Thermal sensitivity is not just a concern for vintage designs. Today, designers have excellent modeling tools to lower cost by reducing design margins or increasing capability for a given frame size. An example of the latter is 300 MVA air-cooled generators made possible by the use of computational fluid dynamics (CFD) to optimize cooling flow design and maximize heat transfer.

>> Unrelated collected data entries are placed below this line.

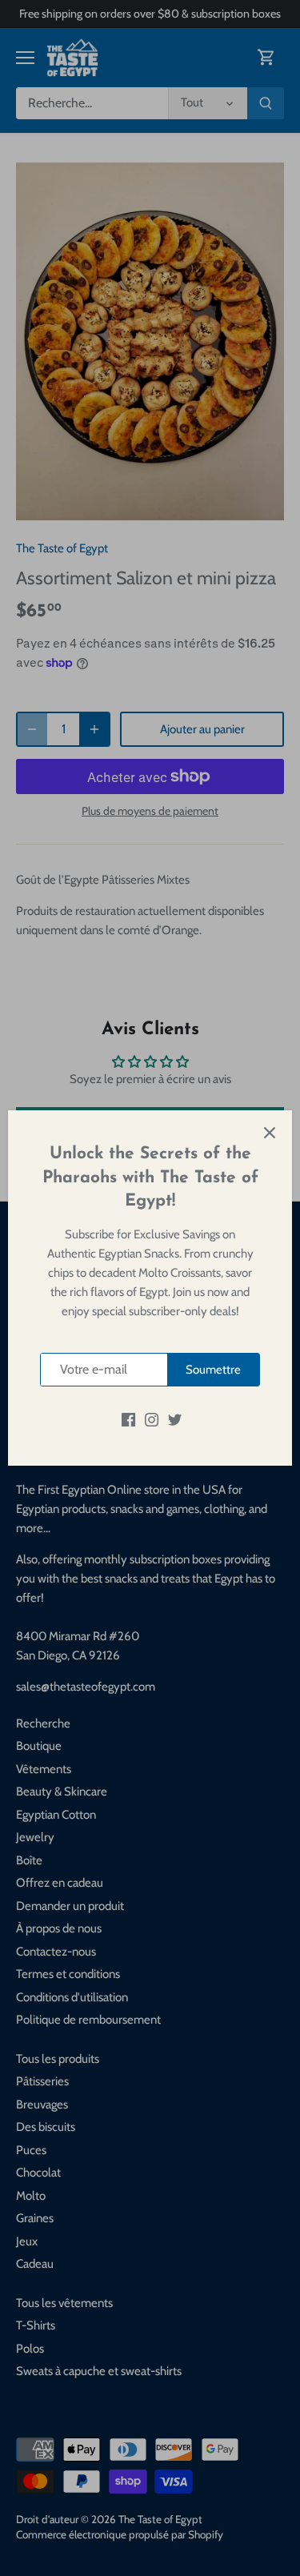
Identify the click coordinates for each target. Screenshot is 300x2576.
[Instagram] (151, 1418)
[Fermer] (269, 1132)
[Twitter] (175, 1418)
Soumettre (213, 1369)
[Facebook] (128, 1418)
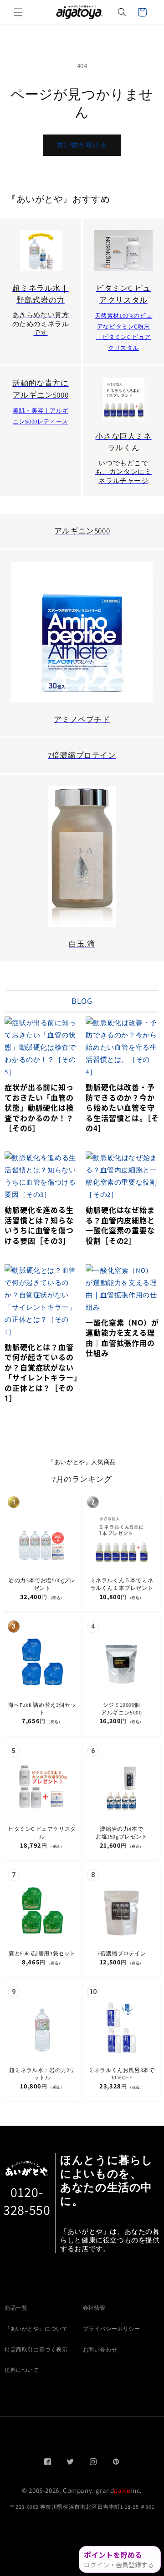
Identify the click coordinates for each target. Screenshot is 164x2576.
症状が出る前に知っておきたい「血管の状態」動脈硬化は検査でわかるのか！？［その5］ (39, 1107)
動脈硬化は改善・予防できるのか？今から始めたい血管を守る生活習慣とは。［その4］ (122, 1107)
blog (82, 1001)
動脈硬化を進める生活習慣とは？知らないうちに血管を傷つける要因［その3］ (39, 1225)
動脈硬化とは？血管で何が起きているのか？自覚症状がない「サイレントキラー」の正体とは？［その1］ (41, 1372)
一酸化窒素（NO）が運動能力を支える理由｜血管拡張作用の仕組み (122, 1337)
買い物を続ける (82, 144)
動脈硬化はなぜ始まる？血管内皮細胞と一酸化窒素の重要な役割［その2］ (120, 1225)
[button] (18, 12)
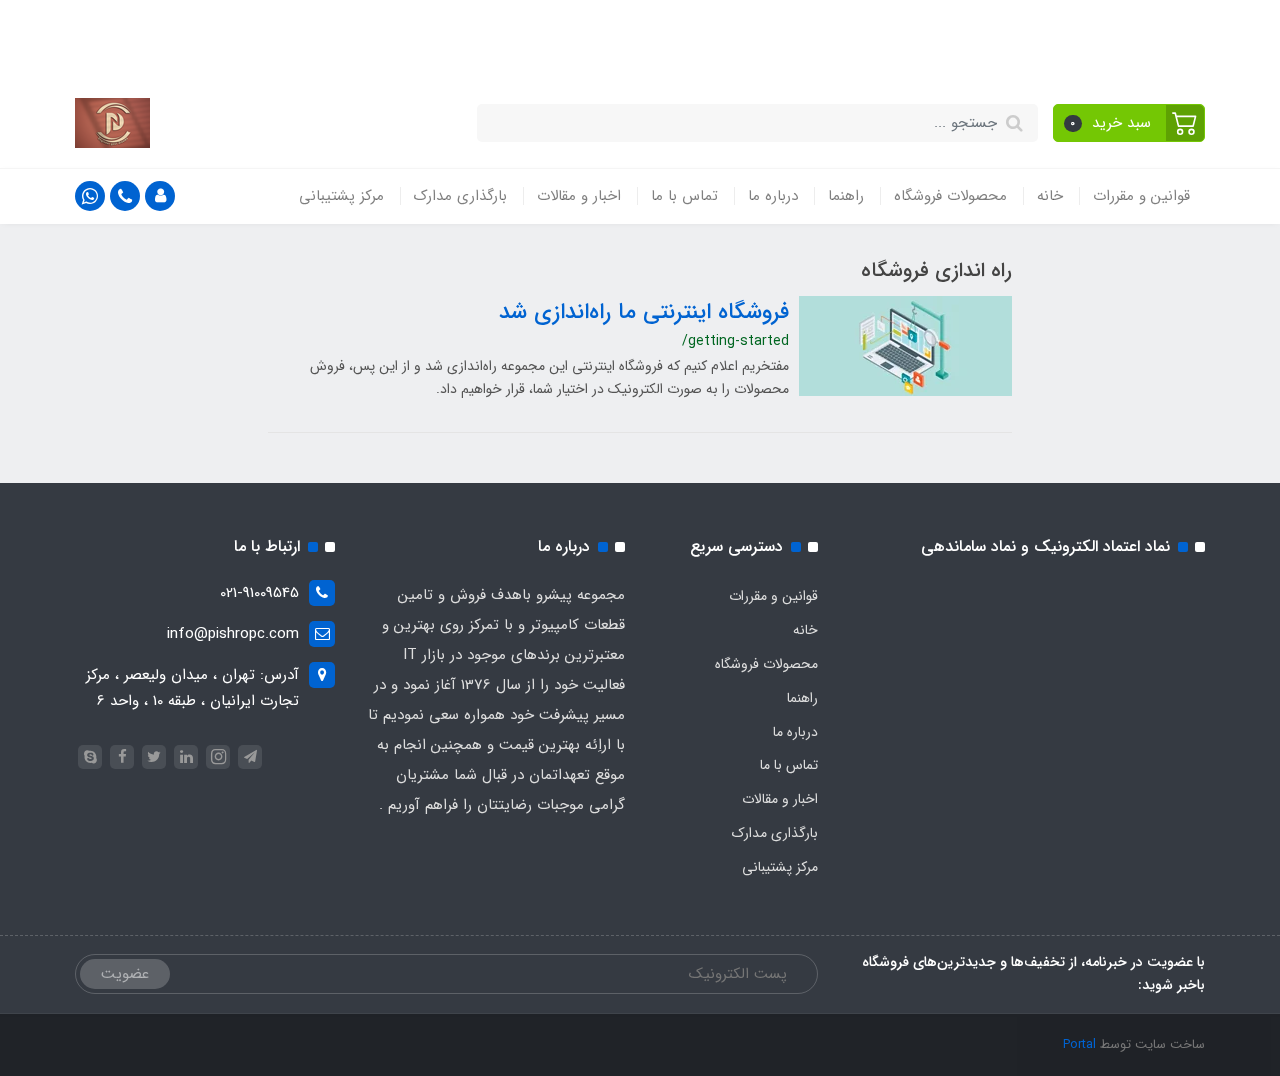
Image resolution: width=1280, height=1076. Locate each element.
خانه (1050, 196)
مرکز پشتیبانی (341, 196)
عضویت (125, 974)
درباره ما (773, 196)
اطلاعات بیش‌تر (270, 38)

However, there is a limit to how accurate designers can approximate the rotational flows existing within a generator rotor. For example, since air is much heavier than hydrogen, it is sometimes problematic for the cooling air to access all the generator rotor coils, and depending on the direction of rotation and designed air flow management components, certain coils may run hotter and expand more than designers intended. The net result of this will depend on which coil(s) are running hotter than expected. It is mentioned here as it relates to the possibility of bound expansion and contraction.

Specifications for new equipment or repair should include requirements to use proven technologies for slip layers, ground wall insulation, turn insulation, and adhesives. In-process, rotational, and expectations for final acceptance testing of the rotor should also be clarified.